[Work instruction 1]
Please answer these about the passage on GPL and CC-BY-SA licensing:
(a) Which right does the GPL explicitly note in its coverage of copyright and similar restrictions?
(b) Does CC-BY-SA-4.0 grant a patent license?
(c) What has Creative Commons always strongly advised against?
[Work instruction 2] Carry on the passage on GPL and CC-BY-SA licensing from its last sentence.

[Passage for review]

——————

Fourth, using slightly different language, the GPL and CC-BY-SA’s coverage of copyright and similar restrictions should be identical for all intents and purposes (GPL explicitly notes “semiconductor mask rights” and CC-BY-SA-4.0 “database rights” but neither excludes any copyright-like restrictions). But on patents, the licenses are rather different. CC-BY-SA-4.0 explicitly does not grant any patent license, while previous versions were silent. GPLv3 has an explicit patent license, while GPLv2’s patent license is implied (see [gpl-implied-patent-grant] and [GPLv3-drm] for details). This difference ought give serious pause to anyone considering use of CC-BY-SA for works potentially subject to patents, especially any potential licensee if CC-BY-SA licensor holds such patents. Fortunately Creative Commons has always strongly advised against using any of its licenses for software, and that advice is usually heeded; but in the space of hardware designs Creative Commons has been silent, and unfortunately from a copyleft (i.e., use mechanisms at disposal to enforce user freedom) perspective, CC-BY-SA is commonly used (all the more reason to enable one-way compatibility, allowing such projects to migrate to the stronger copyleft).

——————

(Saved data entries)
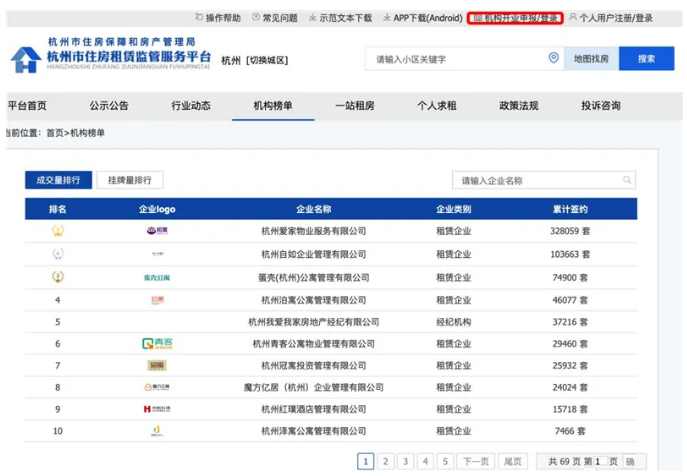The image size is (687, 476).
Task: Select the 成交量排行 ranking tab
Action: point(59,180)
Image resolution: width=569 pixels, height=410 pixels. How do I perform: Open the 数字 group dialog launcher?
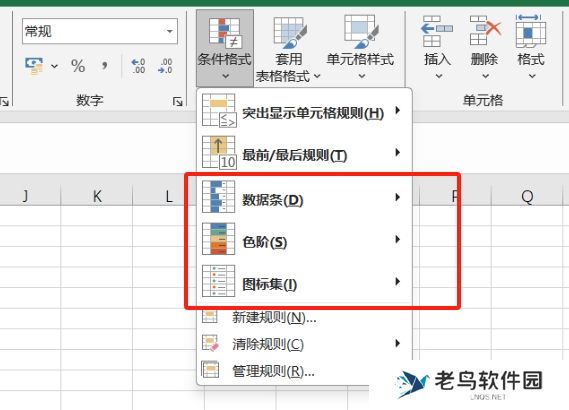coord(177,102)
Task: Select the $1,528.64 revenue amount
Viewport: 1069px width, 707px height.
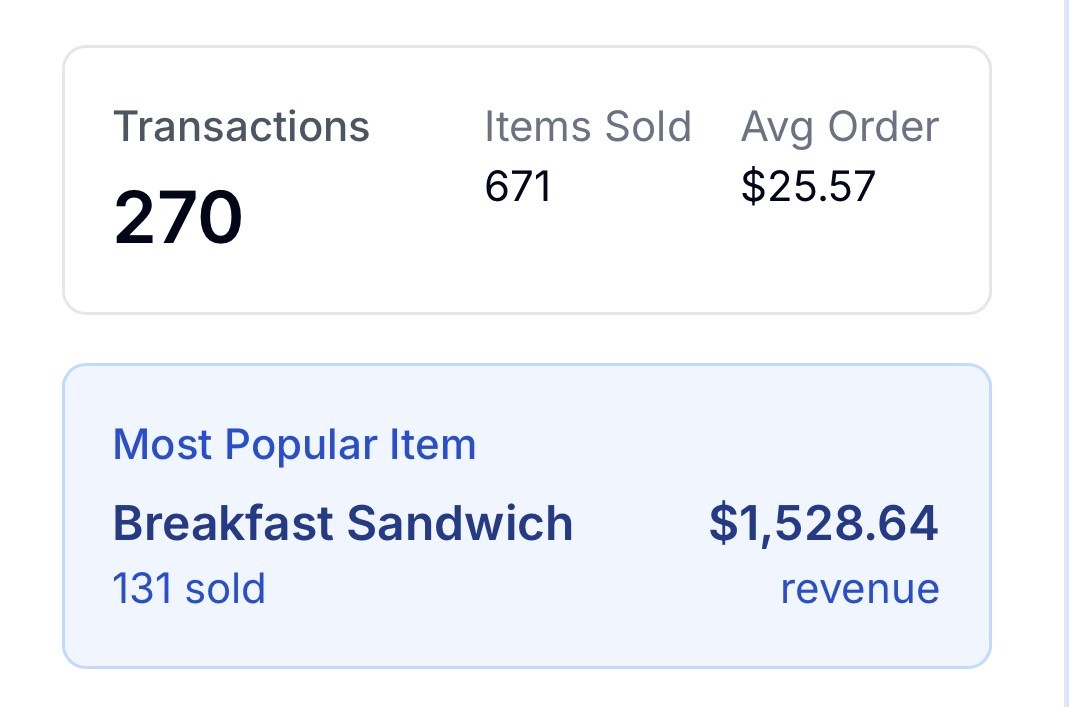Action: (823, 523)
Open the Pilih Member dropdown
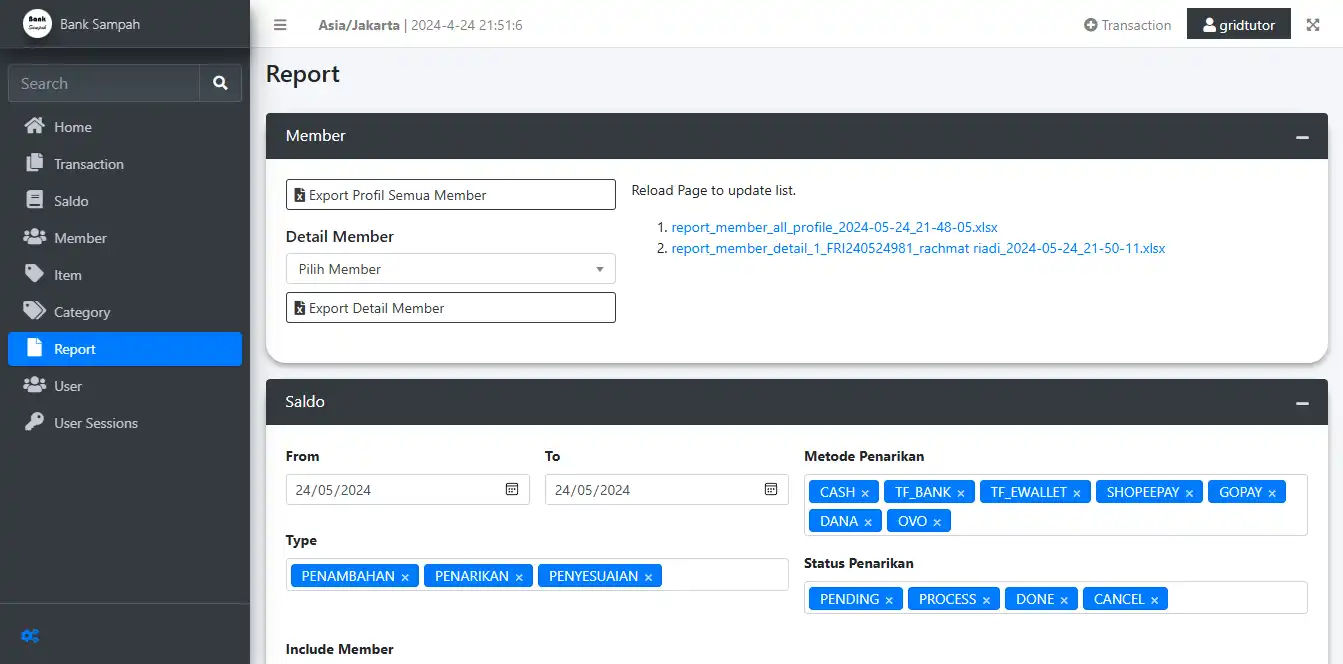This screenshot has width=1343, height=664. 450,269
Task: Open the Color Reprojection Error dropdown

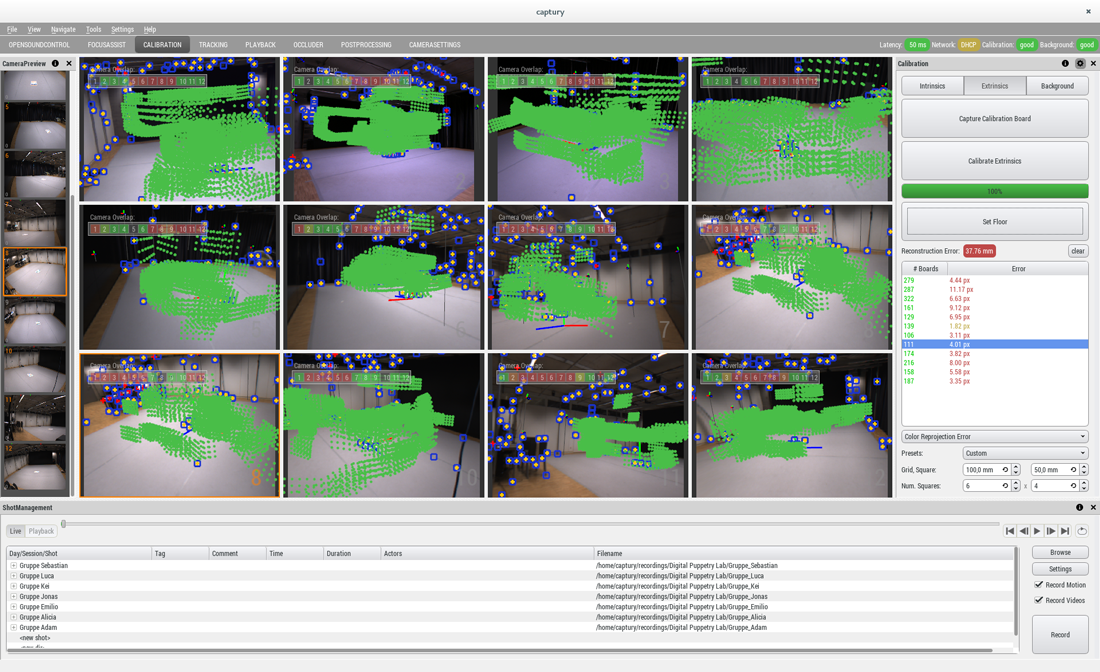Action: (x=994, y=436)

——————

[Task result 1]
(a) Semiconductor mask rights.
(b) No, it explicitly does not grant any patent license.
(c) Using any of its licenses for software.

[Task result 2]
The final obvious difference pertinent to copyleft policy between the GPL and CC-BY-SA is purpose. The GPL’s preamble makes it clear its goal is to guarantee software freedom for all users, and even without the preamble, it is clear that this is the Free Software Foundation’s driving goal. CC-BY-SA (and other CC licenses) state no purpose, and (depending on version) are preceded with a disclaimer and neutral “considerations for” licensors and licensees to think about (the CC0 public domain dedication is somewhat of an exception; it does have a statement of purpose, but even that has more of a feel of expressing yes-I-really-mean-to-do-this than a social mission). Creative Commons has always included elements of merely offering copyright holders additional choices and of purposefully creating a commons. While CC-BY-SA (and initially CC-SA) were just among the 11 non-mutually exclusive combinations of “BY”, “NC”, “ND”, and “SA”, freedom advocates quickly adopted CC-BY-SA as “the” copyleft for non-software works (surpassing previously existing non-software copylefts mentioned above). Creative Commons has at times recognized the special role of CC-BY-SA among its licenses, e.g., in a statement of intent regarding the license made in order to assure Wikimedians considering changing their default license from the FDL to CC-BY-SA that the latter, including its steward, was acceptably aligned with the Wikimedia movement (itself probably more directly aligned with software freedom than any other major non-software commons).

FIXME possibly explain why purpose might be relevant, eg copyleft instrument as totemic expression, norm-setting, idea-spreading

FIXME possibly mention that CC-BY-SA license text is free (CC0)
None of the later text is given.